The new owners of Alley’s have been caught in some understandable confusion about their relationship with the tryst — they own the business and all of its parts save the building; they pay rent for the space and are not subsidized in any way by the trust.

But their mission is of course identical with that of the trust — to run the oldest continuously operating retail store on the Vineyard as a viable business.

“We are not a boutique; we are a real business,” says Will, and Emily adds: “Now we are beginning to see the same faces every day, and I think Alley’s is being used the way it used to be used.” As the four talk, the old-timers conclude their morning ritual on the porch. Owen continues to work on his bag of M&Ms.

It was a difficult beginning, all four agree. The stress of the startup, buying, stocking, finding suitable suppliers for the hundreds of individual items to be sold, debating the philosophies of retail as it applies to hardware, paint, penny candy, garden tools and tobacco (in the end they decided not to sell cigarettes).

“There was no book to go to, to say how to do this, and we realized that when we set out,” says Emily.

But each member of the group also came to the job with some relevant skill — Emily and Debby both have long retail experience (Debby is a former owner of Rainy Day in Vineyard Haven); Will is a longtime carpenter with much knowledge about hardware; Vic is the general businessman in the group and talks about things like high-expense, low-margin business.

It is a combination that works.

“We don’t seem to bother each other too much,” says Debby, and the others not in agreement.

In fact there is a careful division of labor which is apparent during a trip to the upstairs office, a large and sunny room with two long tables divided into four computer work stations. Emily and Debby handle all the grocery and housewares, Will is in charge of the hardware and Vic does all the billing. “We do a lot of things to make sure this business survives,” says Vic, gesturing to the new computers which have replaced the traditional ledgers of the old general store.

“But we all make keys,” laughs Debby.

The store itself is a wonderful ‘90s version of old Alley’s — clean, bright and airy but still jammed with organized clutter. There are pillows and white cotton linens, glassware and votive candles, Halloween cookie cutters and ironing boards, flashlights and shoplights, magazines, toys and hand-cranked apple peelers and corers. There is local produce, Mazola oil and Colavita olive oil, Heinz vinegar and balsamic vinegar, Perdue chicken and Bell and Evans organically grown chicken.
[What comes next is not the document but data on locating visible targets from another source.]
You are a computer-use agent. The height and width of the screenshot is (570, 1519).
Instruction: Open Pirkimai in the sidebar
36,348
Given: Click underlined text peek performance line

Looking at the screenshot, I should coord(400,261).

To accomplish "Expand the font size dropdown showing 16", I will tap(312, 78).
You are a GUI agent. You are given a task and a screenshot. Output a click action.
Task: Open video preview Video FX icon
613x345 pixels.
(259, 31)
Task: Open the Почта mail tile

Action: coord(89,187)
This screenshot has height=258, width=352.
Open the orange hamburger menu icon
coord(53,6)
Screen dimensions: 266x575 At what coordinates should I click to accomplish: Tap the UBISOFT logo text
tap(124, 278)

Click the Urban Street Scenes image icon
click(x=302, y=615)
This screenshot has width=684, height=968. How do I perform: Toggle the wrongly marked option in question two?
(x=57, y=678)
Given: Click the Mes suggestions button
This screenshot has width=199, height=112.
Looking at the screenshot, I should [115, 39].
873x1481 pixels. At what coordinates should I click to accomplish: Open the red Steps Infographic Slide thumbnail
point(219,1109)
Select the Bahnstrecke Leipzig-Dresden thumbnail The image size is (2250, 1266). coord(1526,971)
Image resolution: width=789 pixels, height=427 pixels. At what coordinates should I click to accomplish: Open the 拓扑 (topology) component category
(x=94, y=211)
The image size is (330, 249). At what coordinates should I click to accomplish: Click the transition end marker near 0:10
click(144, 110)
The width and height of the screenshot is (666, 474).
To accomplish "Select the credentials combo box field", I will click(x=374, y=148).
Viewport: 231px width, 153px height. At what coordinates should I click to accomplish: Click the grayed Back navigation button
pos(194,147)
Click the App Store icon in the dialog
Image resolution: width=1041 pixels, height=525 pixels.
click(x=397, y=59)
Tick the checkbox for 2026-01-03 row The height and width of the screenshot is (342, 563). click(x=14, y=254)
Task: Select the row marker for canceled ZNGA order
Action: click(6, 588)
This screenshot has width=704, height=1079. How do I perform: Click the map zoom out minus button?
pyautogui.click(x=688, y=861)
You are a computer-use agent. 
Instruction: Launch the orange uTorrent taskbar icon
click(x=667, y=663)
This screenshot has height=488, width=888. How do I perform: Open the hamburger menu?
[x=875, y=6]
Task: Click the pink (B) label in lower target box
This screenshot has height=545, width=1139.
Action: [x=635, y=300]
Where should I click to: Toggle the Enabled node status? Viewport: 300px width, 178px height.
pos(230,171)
“We are not trying to be a place for people to do their weekly shopping, but at least there is enough to make dinner and that is what happens at a quarter of seven at night,” says Debby.

The store is open from 7a.m. to 7p.m. daily and the same hours will continue throughout the winter with possibly some slight change on Sundays.

Meanwhile, as the four proprietors talk to a newspaper reporter, a woman stops on the porch on her way out the door. “You have the greatest things in there,” she declares. “I came in just to get my mail and I came out with this,” she says, pointing to a small toy and a cookie cutter.

It is a common exchange. Will recalls another: “One woman came in and she said, ‘I am so excited, not only do I not have to go off-Island to do my Christmas shopping, now I don’t even have to go down-Island!’”

Now the four look forward to off-season at Alley’s: There is a woos stove inside all ready for hookup, a cozy place for the regulars when cold weather forces them in off the porch.

“We want to make a living here but we also love our connection to the neighborhood,” says Vic.

Debby concludes: “After all the grass roots campaign to save this business we hope it does last another 100 years and we hope that people will support it....” Emily finishes her sentence. “We hope people will support it, not just because they want to support it but because we have made it into a business they would use.”